Short exercise 1:
Print the National Grid submission from "6. The variable" to "security of supply.", copied exactly.

Provided passage:

• • • • • • •

Submission from National Grid
1. National Grid plc owns and operates the
high voltage electricity transmission system in England and Wales,
and operates the Scottish high voltage transmission system. National
Grid also owns and operates the gas transmission system in Great
Britain and distributes gas in the heart of England, to approximately
11 million offices, schools and homes. In addition National Grid
manages electricity and gas assets in the US, operating in the
states of New England and New York.
2. In the UK, our primary duties under the
Electricity and Gas Acts are to develop and maintain efficient
networks and also facilitate competition in the generation and
supply of electricity and the supply of gas. Our activities include
the residual balancing in close to real time of the electricity
and gas markets.
3. Through our regulated and non-regulated
subsidiaries, National Grid also owns and maintains around 20
million domestic and commercial meters, the electricity Interconnector
between England and France, and a Liquid Natural Gas importation
terminal at the Isle of Grain.
4. National Grid is pleased to have the
opportunity to contribute to this inquiry and our submission will
focus on our role in managing the high voltage electricity system
in the UK such that new renewable generation is connected and
its production efficiently delivered to market. These activities
require us to undertake significant investment in new network
capacity and make significant developments to our commercial regimes
in order to meet the particular characteristics of this generation.
As well as the demands of these immediate challenges we will also
make reference to our wider engagement in the area of Research
Balancing the system
5. In our role as GB System Operator (GBSO)
National Grid is responsible for ensuring the electricity market
balances in real time and provides security and quality of electricity
supply to customers. As electricity cannot be stored, this role
requires us to ensure that total production and consumption match
second by second. We must ensure there are sufficient reserves
to cope with unexpected changes in the levels of electricity production
and consumption and also ensure that the flows that arise do not
exceed the power carrying capacity of the network.
6. The variable and unpredictable nature
of wind generation impacts on this role. As well as accurately
assessing the statistics of wind fluctuations in different timescales
and across different areas of the country, we are developing new
and innovative forecasting techniques to allow us to balance the
system and maintain security of supply.

• • • • • • •

Exercise material:
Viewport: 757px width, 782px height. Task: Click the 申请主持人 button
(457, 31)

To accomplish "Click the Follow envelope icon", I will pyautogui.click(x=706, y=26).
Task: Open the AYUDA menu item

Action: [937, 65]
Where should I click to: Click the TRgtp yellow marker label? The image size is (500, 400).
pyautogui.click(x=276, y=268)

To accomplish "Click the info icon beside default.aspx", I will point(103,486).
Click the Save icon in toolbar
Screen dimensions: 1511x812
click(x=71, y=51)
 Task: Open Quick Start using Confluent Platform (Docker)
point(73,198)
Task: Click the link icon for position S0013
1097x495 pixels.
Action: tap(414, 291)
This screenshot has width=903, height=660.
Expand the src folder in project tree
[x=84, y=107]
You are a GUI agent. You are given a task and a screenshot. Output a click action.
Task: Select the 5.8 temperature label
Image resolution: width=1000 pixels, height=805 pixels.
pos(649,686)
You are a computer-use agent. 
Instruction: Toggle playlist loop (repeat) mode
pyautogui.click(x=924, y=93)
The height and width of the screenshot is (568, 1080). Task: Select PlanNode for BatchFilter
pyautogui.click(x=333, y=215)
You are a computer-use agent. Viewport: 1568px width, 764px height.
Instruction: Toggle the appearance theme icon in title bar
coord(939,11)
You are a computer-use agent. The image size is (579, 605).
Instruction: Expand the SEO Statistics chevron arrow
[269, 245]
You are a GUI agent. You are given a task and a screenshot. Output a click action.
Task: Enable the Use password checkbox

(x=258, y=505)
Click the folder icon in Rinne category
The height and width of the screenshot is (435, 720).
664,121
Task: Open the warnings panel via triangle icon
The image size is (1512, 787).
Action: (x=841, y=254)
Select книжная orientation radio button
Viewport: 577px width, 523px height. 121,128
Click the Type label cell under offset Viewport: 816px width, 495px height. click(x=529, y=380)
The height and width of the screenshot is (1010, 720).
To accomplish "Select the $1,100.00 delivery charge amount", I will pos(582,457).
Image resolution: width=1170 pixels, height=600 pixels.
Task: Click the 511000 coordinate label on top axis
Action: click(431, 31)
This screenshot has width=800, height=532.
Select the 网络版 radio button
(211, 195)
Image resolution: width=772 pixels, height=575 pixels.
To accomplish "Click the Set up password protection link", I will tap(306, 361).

• • • • • • •

Short exercise 2:
Output the rows verbatim, from the first line of the rows through the line with "pyautogui.click(x=924, y=93)", including both ends.

Worked solution 1:
6. The variable and unpredictable nature
of wind generation impacts on this role. As well as accurately
assessing the statistics of wind fluctuations in different timescales
and across different areas of the country, we are developing new
and innovative forecasting techniques to allow us to balance the
system and maintain security of supply.

Worked solution 2:
Viewport: 757px width, 782px height. Task: Click the 申请主持人 button
(457, 31)

To accomplish "Click the Follow envelope icon", I will pyautogui.click(x=706, y=26).
Task: Open the AYUDA menu item

Action: [937, 65]
Where should I click to: Click the TRgtp yellow marker label? The image size is (500, 400).
pyautogui.click(x=276, y=268)

To accomplish "Click the info icon beside default.aspx", I will point(103,486).
Click the Save icon in toolbar
Screen dimensions: 1511x812
click(x=71, y=51)
 Task: Open Quick Start using Confluent Platform (Docker)
point(73,198)
Task: Click the link icon for position S0013
1097x495 pixels.
Action: tap(414, 291)
This screenshot has width=903, height=660.
Expand the src folder in project tree
[x=84, y=107]
You are a GUI agent. You are given a task and a screenshot. Output a click action.
Task: Select the 5.8 temperature label
Image resolution: width=1000 pixels, height=805 pixels.
pos(649,686)
You are a computer-use agent. 
Instruction: Toggle playlist loop (repeat) mode
pyautogui.click(x=924, y=93)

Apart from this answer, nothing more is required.